In order to compare with traditional classical methods, we also add the trajectory of the lattice planner into the same scenario. The lattice planner is a graph-based approach to the path planning issue that reduces the search space into a uniform discretization of vertices corresponding to positions and headings. It generates multiple obstacle avoidance trajectories, and then selects the most suitable one according to the cost ranking. The algorithm has good performance in both real vehicle and simulated obstacle avoidance scenes.
The trajectory comparison of the three obstacle avoidance methods is presented in
Figure 11. The dark blue rectangle is obstacle vehicles on the road, and they are distributed in a random state within a specific range. The cyan one refers to the driving trajectory of the ego vehicle frame using the multi-obstacle input method, and the black points are the center locations of the ego vehicle during the whole episode. The green points represent the final trajectory points generated by the lattice planner. The red rectangle is the bounding trajectories of the ego vehicle using the reinforcement learning method with the traditional obstacle representation method. Specifically, in the first obstacle scene in the series, the side-by-side vehicles appear next to the first vehicle. Although the three obstacle avoidance methods all have passed the obstacle field in the simulation verification, the driving trajectories in the narrow area are slightly different. Similar to the traditional method lattice planner, the trajectory using the obstacle avoidance method with the obstacle state representation in
Section 3 is smoother when passing through narrow areas, and the obstacle avoidance effect is more stable when compared with the ordinary obstacle avoidance method. It can be seen from the obstacle scenes in the series diagram that the ego vehicle, based on the common obstacle avoidance RL method, collided with obstacle vehicles. However, the obstacle avoidance method in
Section 3 can still pass in a relatively stable state even though the traversable area is narrow.

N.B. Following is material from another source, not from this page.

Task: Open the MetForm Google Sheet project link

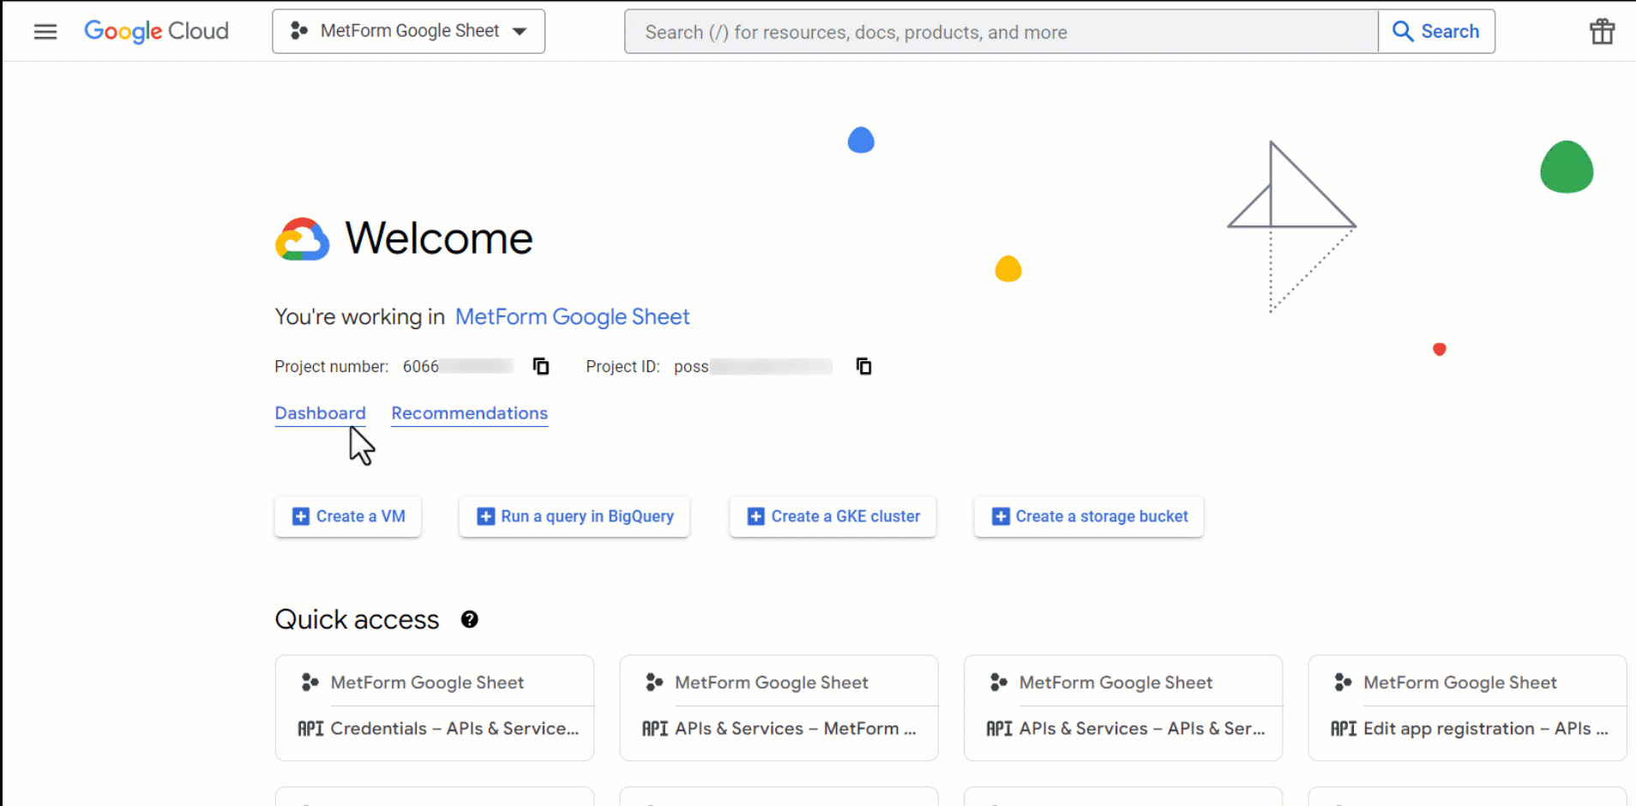Action: pyautogui.click(x=572, y=316)
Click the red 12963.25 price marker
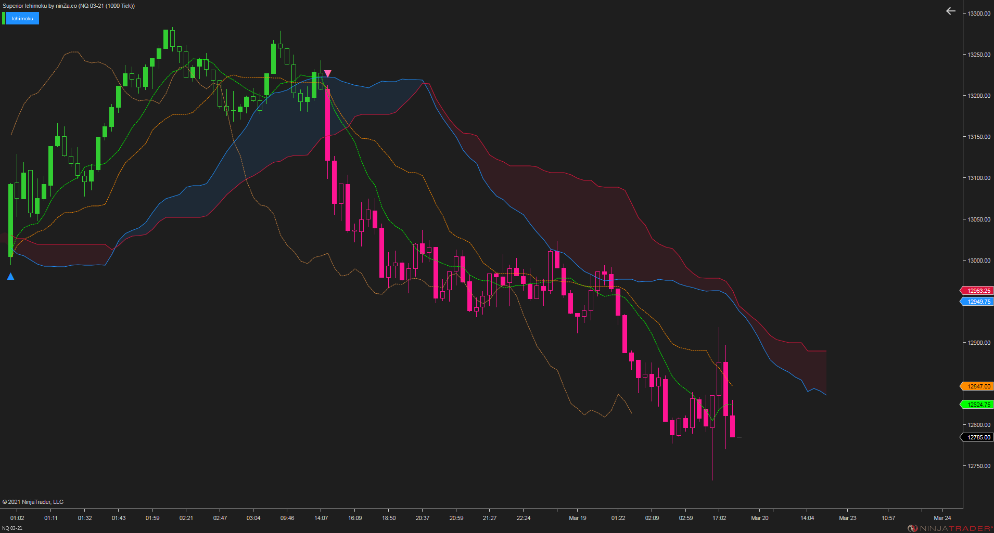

Table 1 displays the statistics of the obstacle avoidance performance parameters of three methods. It is found that both our work and the lattice planner have better performance, but the lattice planner consumes a longer time per step and is more unstable. Although the common RL algorithm takes the shortest time and is relatively stable, it has limited ability of passing through complex obstacles. Our improved algorithm has the best and most stable passing performance, taking a relatively short time with the highest success rate.
From the results and obstacle avoidance trajectories of the above three obstacle avoidance methods, it can be seen that the improved multi-obstacle environment state and reward function design method can uniformly process the external obstacles with random numbers and attitudes so that the ego vehicle can better pass obstacle areas in complex obstacle scenarios.